**PROBLEM DESCRIPTION**
Return every line of the listing below unchanged.

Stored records

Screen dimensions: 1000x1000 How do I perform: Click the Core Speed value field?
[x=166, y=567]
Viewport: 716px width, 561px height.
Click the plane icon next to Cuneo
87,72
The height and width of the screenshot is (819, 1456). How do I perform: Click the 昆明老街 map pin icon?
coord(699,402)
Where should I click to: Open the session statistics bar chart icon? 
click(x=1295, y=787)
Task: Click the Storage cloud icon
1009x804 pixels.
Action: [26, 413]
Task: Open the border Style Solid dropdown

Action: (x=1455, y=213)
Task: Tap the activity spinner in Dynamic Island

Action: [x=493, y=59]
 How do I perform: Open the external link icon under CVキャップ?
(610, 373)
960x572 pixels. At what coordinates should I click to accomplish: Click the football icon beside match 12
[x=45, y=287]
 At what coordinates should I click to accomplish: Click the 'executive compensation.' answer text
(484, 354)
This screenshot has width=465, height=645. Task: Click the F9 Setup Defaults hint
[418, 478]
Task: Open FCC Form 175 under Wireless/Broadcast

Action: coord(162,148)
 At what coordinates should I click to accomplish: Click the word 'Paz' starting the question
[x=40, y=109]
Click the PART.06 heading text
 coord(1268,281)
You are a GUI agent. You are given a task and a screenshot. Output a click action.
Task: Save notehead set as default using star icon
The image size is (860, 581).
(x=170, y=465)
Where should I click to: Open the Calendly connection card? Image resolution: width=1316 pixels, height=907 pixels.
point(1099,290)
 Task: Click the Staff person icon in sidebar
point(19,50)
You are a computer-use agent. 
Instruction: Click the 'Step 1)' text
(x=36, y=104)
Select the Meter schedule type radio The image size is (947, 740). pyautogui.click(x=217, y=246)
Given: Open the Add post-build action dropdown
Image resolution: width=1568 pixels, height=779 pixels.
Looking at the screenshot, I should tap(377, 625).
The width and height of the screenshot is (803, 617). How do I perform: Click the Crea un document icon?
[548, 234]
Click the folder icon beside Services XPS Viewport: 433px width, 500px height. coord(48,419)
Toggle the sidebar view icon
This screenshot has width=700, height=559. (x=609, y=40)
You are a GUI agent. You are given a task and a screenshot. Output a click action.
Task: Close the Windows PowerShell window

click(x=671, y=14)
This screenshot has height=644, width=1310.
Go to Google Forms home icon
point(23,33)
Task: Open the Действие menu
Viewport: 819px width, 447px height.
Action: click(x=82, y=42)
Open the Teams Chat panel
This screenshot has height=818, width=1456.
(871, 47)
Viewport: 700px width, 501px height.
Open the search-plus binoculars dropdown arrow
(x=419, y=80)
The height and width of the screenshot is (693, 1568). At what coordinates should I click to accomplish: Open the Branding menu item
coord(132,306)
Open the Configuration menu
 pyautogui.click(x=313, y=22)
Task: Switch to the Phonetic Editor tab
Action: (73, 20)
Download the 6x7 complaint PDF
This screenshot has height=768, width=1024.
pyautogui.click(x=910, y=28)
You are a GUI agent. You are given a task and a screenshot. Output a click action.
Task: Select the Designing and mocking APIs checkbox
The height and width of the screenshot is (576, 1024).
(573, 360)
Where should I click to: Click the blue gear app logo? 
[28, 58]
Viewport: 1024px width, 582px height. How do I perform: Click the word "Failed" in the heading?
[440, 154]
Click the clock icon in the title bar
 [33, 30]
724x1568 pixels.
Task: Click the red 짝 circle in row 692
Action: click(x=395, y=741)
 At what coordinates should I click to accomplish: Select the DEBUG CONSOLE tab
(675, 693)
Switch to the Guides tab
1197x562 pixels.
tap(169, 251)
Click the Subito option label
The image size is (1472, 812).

**RESULT OF THE TASK**
Screen dimensions: 1000x1000 How do I perform: Click the Core Speed value field?
[x=166, y=567]
Viewport: 716px width, 561px height.
Click the plane icon next to Cuneo
87,72
The height and width of the screenshot is (819, 1456). How do I perform: Click the 昆明老街 map pin icon?
coord(699,402)
Where should I click to: Open the session statistics bar chart icon? 
click(x=1295, y=787)
Task: Click the Storage cloud icon
1009x804 pixels.
Action: [26, 413]
Task: Open the border Style Solid dropdown

Action: (x=1455, y=213)
Task: Tap the activity spinner in Dynamic Island

Action: [x=493, y=59]
 How do I perform: Open the external link icon under CVキャップ?
(610, 373)
960x572 pixels. At what coordinates should I click to accomplish: Click the football icon beside match 12
[x=45, y=287]
 At what coordinates should I click to accomplish: Click the 'executive compensation.' answer text
(484, 354)
This screenshot has width=465, height=645. Task: Click the F9 Setup Defaults hint
[418, 478]
Task: Open FCC Form 175 under Wireless/Broadcast

Action: coord(162,148)
 At what coordinates should I click to accomplish: Click the word 'Paz' starting the question
[x=40, y=109]
Click the PART.06 heading text
 coord(1268,281)
You are a GUI agent. You are given a task and a screenshot. Output a click action.
Task: Save notehead set as default using star icon
The image size is (860, 581).
(x=170, y=465)
Where should I click to: Open the Calendly connection card? Image resolution: width=1316 pixels, height=907 pixels.
point(1099,290)
 Task: Click the Staff person icon in sidebar
point(19,50)
You are a computer-use agent. 
Instruction: Click the 'Step 1)' text
(x=36, y=104)
Select the Meter schedule type radio The image size is (947, 740). pyautogui.click(x=217, y=246)
Given: Open the Add post-build action dropdown
Image resolution: width=1568 pixels, height=779 pixels.
Looking at the screenshot, I should tap(377, 625).
The width and height of the screenshot is (803, 617). How do I perform: Click the Crea un document icon?
[548, 234]
Click the folder icon beside Services XPS Viewport: 433px width, 500px height. coord(48,419)
Toggle the sidebar view icon
This screenshot has width=700, height=559. (x=609, y=40)
You are a GUI agent. You are given a task and a screenshot. Output a click action.
Task: Close the Windows PowerShell window

click(x=671, y=14)
This screenshot has height=644, width=1310.
Go to Google Forms home icon
point(23,33)
Task: Open the Действие menu
Viewport: 819px width, 447px height.
Action: click(x=82, y=42)
Open the Teams Chat panel
This screenshot has height=818, width=1456.
(871, 47)
Viewport: 700px width, 501px height.
Open the search-plus binoculars dropdown arrow
(x=419, y=80)
The height and width of the screenshot is (693, 1568). At what coordinates should I click to accomplish: Open the Branding menu item
coord(132,306)
Open the Configuration menu
 pyautogui.click(x=313, y=22)
Task: Switch to the Phonetic Editor tab
Action: (73, 20)
Download the 6x7 complaint PDF
This screenshot has height=768, width=1024.
pyautogui.click(x=910, y=28)
You are a GUI agent. You are given a task and a screenshot. Output a click action.
Task: Select the Designing and mocking APIs checkbox
The height and width of the screenshot is (576, 1024).
(573, 360)
Where should I click to: Click the blue gear app logo? 
[28, 58]
Viewport: 1024px width, 582px height. How do I perform: Click the word "Failed" in the heading?
[440, 154]
Click the clock icon in the title bar
 [33, 30]
724x1568 pixels.
Task: Click the red 짝 circle in row 692
Action: click(x=395, y=741)
 At what coordinates should I click to accomplish: Select the DEBUG CONSOLE tab
(675, 693)
Switch to the Guides tab
1197x562 pixels.
tap(169, 251)
Click the Subito option label
The image size is (1472, 812).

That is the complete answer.